Camille Galliard-Minier, ministre déléguée chargée de l’Autonomie et des Personnes handicapées, a réuni mercredi dernier le comité de suivi de la réforme de la prise en charge des véhicules pour personnes handicapées (réunissant associations d’usagers, prescripteurs, prestataires, fabricants, complémentaires, Assurance Maladie et services du ministère). Plusieurs ajustements ont été décidés.
D’après le gouvernement, 186 000 personnes ont bénéficié de la prise en charge intégrale de leur fauteuil roulant depuis le lancement de la réforme, le 1er décembre dernier.

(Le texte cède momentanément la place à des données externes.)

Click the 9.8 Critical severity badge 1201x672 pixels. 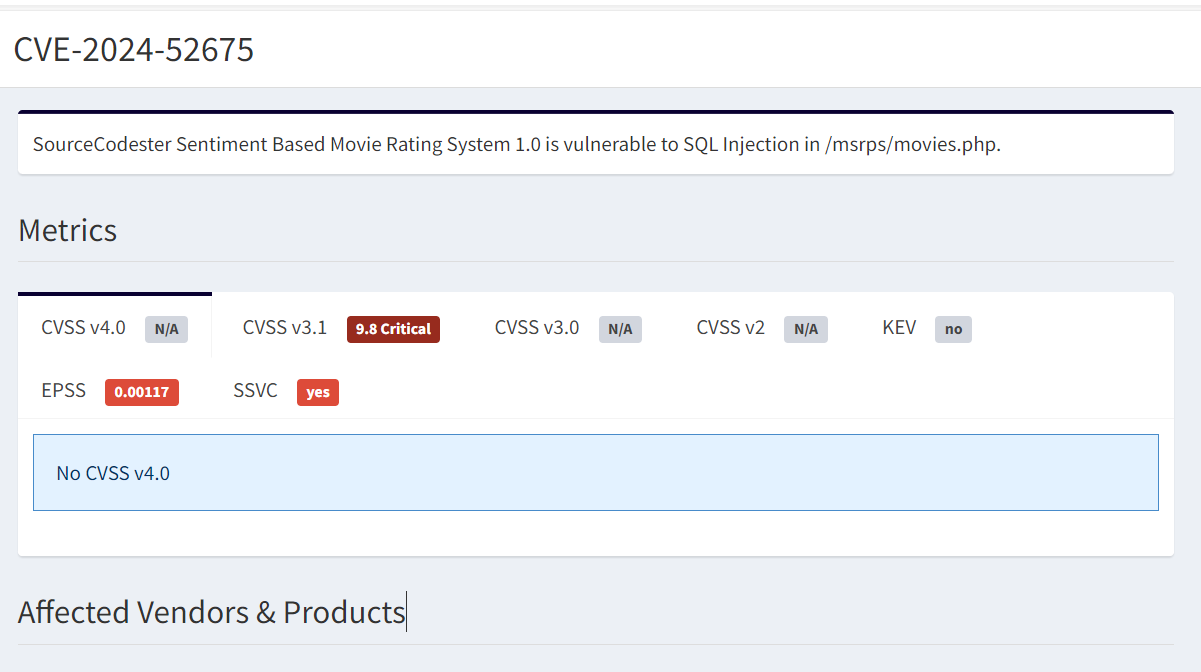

Le déploiement se poursuit, «avec plus de 280 références désormais disponibles dans les bases de l’Assurance Maladie, permettant de couvrir l’ensemble des grandes catégories de besoins», indique le ministère dans un communiqué.
Alors que les prestataires de santé à domicile et distributeurs de matériel (PSAD/PSDM) ont pointé, en février dernier, de «graves difficultés de mise en œuvre» et appelé à lever «blocages administratifs, financiers et opérationnels», le ministère reconnaît «plusieurs difficultés persistantes». Il évoque notamment des rejets de dossiers, la complexité de certaines démarches, ou encore des problèmes d’accès à la prescription.
Lors du comité, plusieurs ajustements ont été actés, notamment «une clarification de la doctrine de prise en charge d’ici mai concernant des adjonctions» et «des retours individualisés aux fabricants sur les dossiers en attente». Les services concernés lanceront «dans les prochaines semaines» des travaux techniques «pour déterminer les évolutions pouvant être envisagées d’ici à l’été».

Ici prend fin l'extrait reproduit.